(Records drawn from a dataset)
_ _ _
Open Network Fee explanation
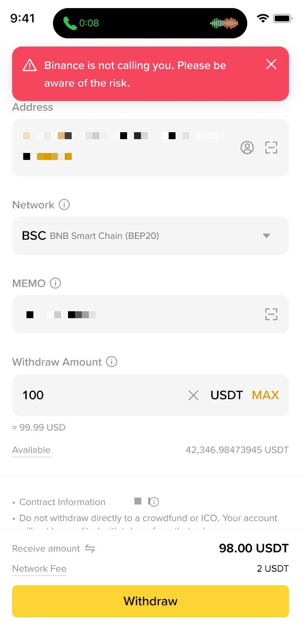 coord(39,569)
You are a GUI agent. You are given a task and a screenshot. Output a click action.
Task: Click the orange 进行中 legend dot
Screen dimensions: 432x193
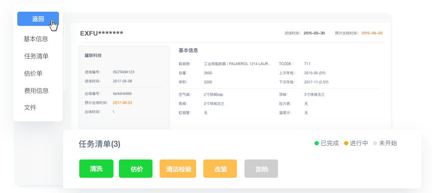click(x=346, y=143)
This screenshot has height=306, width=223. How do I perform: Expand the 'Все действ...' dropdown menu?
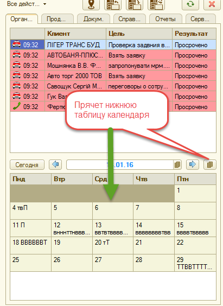pyautogui.click(x=27, y=4)

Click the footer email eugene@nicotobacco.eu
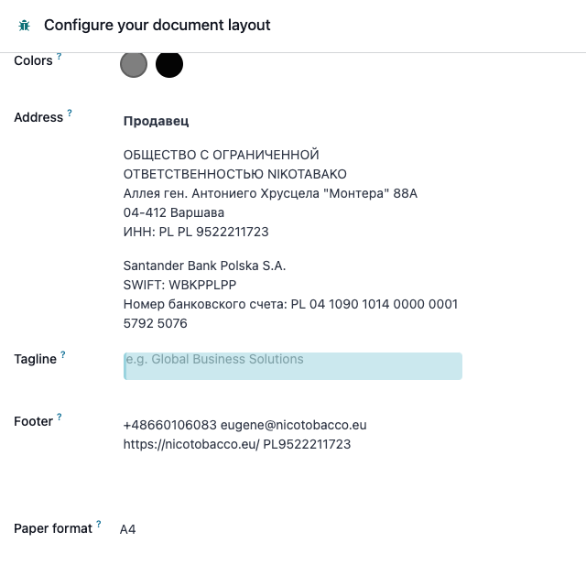pyautogui.click(x=294, y=425)
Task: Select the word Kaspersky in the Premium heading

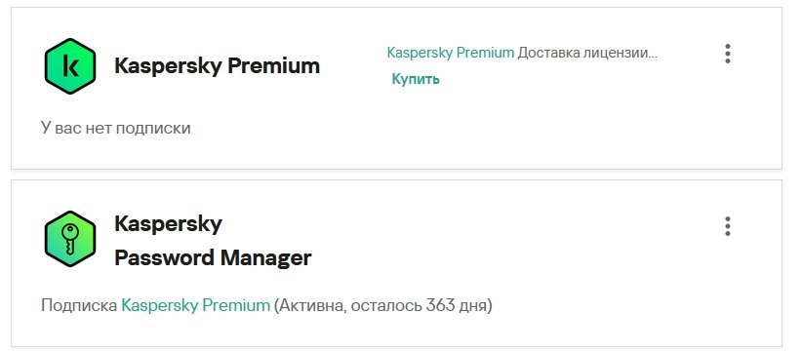Action: tap(168, 66)
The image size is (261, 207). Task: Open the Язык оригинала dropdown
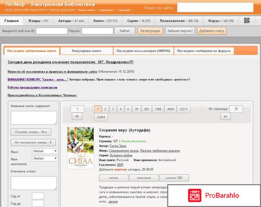[45, 159]
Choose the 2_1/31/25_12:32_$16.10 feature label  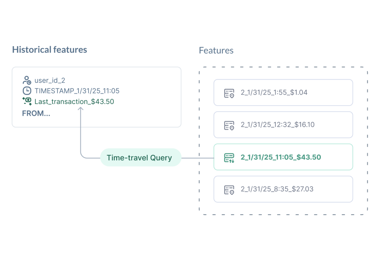tap(277, 125)
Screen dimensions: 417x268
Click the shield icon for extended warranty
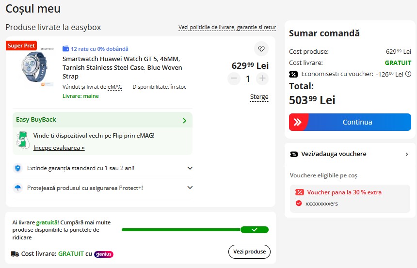click(18, 168)
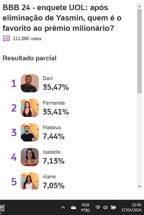Select Isabelle's profile photo
This screenshot has height=215, width=144.
[x=30, y=157]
_ _ _
## WORK TASK
Only the lines from the one containing "Screen dimensions: 417x268" through the last line of the records above should be repeated, exactly and without pictures.

## ANSWER AREA
Screen dimensions: 417x268
Click the shield icon for extended warranty
click(18, 168)
Select Isabelle's profile photo
This screenshot has height=215, width=144.
[x=30, y=157]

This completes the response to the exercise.